### To do
Would it be possible to reproduce every entry exactly, please?

[Stored items]
Start of Block
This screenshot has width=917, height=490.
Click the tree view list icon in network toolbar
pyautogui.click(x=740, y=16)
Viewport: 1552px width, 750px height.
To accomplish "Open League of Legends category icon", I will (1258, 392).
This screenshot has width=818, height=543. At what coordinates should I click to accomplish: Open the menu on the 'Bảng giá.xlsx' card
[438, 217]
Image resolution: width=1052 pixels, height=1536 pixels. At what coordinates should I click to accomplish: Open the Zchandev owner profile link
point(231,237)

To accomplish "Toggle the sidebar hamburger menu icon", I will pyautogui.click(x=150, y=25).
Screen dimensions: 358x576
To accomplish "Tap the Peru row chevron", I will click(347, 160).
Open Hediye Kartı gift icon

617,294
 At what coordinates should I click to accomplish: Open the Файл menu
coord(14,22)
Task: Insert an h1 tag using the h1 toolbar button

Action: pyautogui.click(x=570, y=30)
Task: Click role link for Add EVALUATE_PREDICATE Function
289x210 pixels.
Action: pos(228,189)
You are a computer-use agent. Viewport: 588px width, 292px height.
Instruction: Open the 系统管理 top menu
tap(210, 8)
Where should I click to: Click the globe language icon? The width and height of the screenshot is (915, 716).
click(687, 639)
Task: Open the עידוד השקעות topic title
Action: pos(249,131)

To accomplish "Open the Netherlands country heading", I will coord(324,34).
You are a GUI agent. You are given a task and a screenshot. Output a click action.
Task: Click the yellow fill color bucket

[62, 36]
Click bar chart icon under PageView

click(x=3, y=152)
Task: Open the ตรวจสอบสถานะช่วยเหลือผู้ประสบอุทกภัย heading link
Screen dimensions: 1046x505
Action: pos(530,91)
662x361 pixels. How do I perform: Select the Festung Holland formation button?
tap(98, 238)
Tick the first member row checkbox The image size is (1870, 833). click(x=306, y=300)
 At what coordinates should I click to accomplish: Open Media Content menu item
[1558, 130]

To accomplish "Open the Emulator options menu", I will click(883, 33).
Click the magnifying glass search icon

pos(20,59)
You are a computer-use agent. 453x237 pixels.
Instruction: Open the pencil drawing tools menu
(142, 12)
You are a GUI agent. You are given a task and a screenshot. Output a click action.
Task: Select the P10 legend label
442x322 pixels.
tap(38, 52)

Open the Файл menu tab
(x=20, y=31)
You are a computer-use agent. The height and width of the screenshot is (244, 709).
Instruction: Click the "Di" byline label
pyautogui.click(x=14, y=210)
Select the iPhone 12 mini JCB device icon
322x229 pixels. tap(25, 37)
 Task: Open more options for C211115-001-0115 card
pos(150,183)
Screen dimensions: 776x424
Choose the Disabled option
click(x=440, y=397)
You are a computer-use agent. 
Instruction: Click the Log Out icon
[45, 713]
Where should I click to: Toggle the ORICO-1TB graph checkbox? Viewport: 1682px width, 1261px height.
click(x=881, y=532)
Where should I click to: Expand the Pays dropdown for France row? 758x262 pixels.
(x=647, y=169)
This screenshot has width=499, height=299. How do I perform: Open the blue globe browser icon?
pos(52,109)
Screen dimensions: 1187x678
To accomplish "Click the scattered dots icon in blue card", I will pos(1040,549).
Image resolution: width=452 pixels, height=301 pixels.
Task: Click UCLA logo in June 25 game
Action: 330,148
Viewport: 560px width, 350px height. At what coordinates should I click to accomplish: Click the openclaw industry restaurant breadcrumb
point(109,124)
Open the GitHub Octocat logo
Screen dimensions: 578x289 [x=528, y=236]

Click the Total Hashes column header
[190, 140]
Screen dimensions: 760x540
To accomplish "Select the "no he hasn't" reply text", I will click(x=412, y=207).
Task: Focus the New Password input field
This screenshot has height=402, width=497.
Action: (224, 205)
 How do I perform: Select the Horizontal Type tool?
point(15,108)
End of Block
### Exercise answer
This screenshot has width=917, height=490.
Click the tree view list icon in network toolbar
pyautogui.click(x=740, y=16)
Viewport: 1552px width, 750px height.
To accomplish "Open League of Legends category icon", I will (1258, 392).
This screenshot has width=818, height=543. At what coordinates should I click to accomplish: Open the menu on the 'Bảng giá.xlsx' card
[438, 217]
Image resolution: width=1052 pixels, height=1536 pixels. At what coordinates should I click to accomplish: Open the Zchandev owner profile link
point(231,237)

To accomplish "Toggle the sidebar hamburger menu icon", I will pyautogui.click(x=150, y=25).
Screen dimensions: 358x576
To accomplish "Tap the Peru row chevron", I will click(347, 160).
Open Hediye Kartı gift icon

617,294
 At what coordinates should I click to accomplish: Open the Файл menu
coord(14,22)
Task: Insert an h1 tag using the h1 toolbar button

Action: pyautogui.click(x=570, y=30)
Task: Click role link for Add EVALUATE_PREDICATE Function
289x210 pixels.
Action: pos(228,189)
You are a computer-use agent. Viewport: 588px width, 292px height.
Instruction: Open the 系统管理 top menu
tap(210, 8)
Where should I click to: Click the globe language icon? The width and height of the screenshot is (915, 716).
click(687, 639)
Task: Open the עידוד השקעות topic title
Action: pos(249,131)

To accomplish "Open the Netherlands country heading", I will coord(324,34).
You are a GUI agent. You are given a task and a screenshot. Output a click action.
Task: Click the yellow fill color bucket

[62, 36]
Click bar chart icon under PageView

click(x=3, y=152)
Task: Open the ตรวจสอบสถานะช่วยเหลือผู้ประสบอุทกภัย heading link
Screen dimensions: 1046x505
Action: pos(530,91)
662x361 pixels. How do I perform: Select the Festung Holland formation button?
tap(98, 238)
Tick the first member row checkbox The image size is (1870, 833). click(x=306, y=300)
 At what coordinates should I click to accomplish: Open Media Content menu item
[1558, 130]

To accomplish "Open the Emulator options menu", I will click(883, 33).
Click the magnifying glass search icon

pos(20,59)
You are a computer-use agent. 453x237 pixels.
Instruction: Open the pencil drawing tools menu
(142, 12)
You are a GUI agent. You are given a task and a screenshot. Output a click action.
Task: Select the P10 legend label
442x322 pixels.
tap(38, 52)

Open the Файл menu tab
(x=20, y=31)
You are a computer-use agent. The height and width of the screenshot is (244, 709).
Instruction: Click the "Di" byline label
pyautogui.click(x=14, y=210)
Select the iPhone 12 mini JCB device icon
322x229 pixels. tap(25, 37)
 Task: Open more options for C211115-001-0115 card
pos(150,183)
Screen dimensions: 776x424
Choose the Disabled option
click(x=440, y=397)
You are a computer-use agent. 
Instruction: Click the Log Out icon
[45, 713]
Where should I click to: Toggle the ORICO-1TB graph checkbox? Viewport: 1682px width, 1261px height.
click(x=881, y=532)
Where should I click to: Expand the Pays dropdown for France row? 758x262 pixels.
(x=647, y=169)
This screenshot has width=499, height=299. How do I perform: Open the blue globe browser icon?
pos(52,109)
Screen dimensions: 1187x678
To accomplish "Click the scattered dots icon in blue card", I will pos(1040,549).
Image resolution: width=452 pixels, height=301 pixels.
Task: Click UCLA logo in June 25 game
Action: 330,148
Viewport: 560px width, 350px height. At what coordinates should I click to accomplish: Click the openclaw industry restaurant breadcrumb
point(109,124)
Open the GitHub Octocat logo
Screen dimensions: 578x289 [x=528, y=236]

Click the Total Hashes column header
[190, 140]
Screen dimensions: 760x540
To accomplish "Select the "no he hasn't" reply text", I will click(x=412, y=207).
Task: Focus the New Password input field
This screenshot has height=402, width=497.
Action: (224, 205)
 How do I perform: Select the Horizontal Type tool?
point(15,108)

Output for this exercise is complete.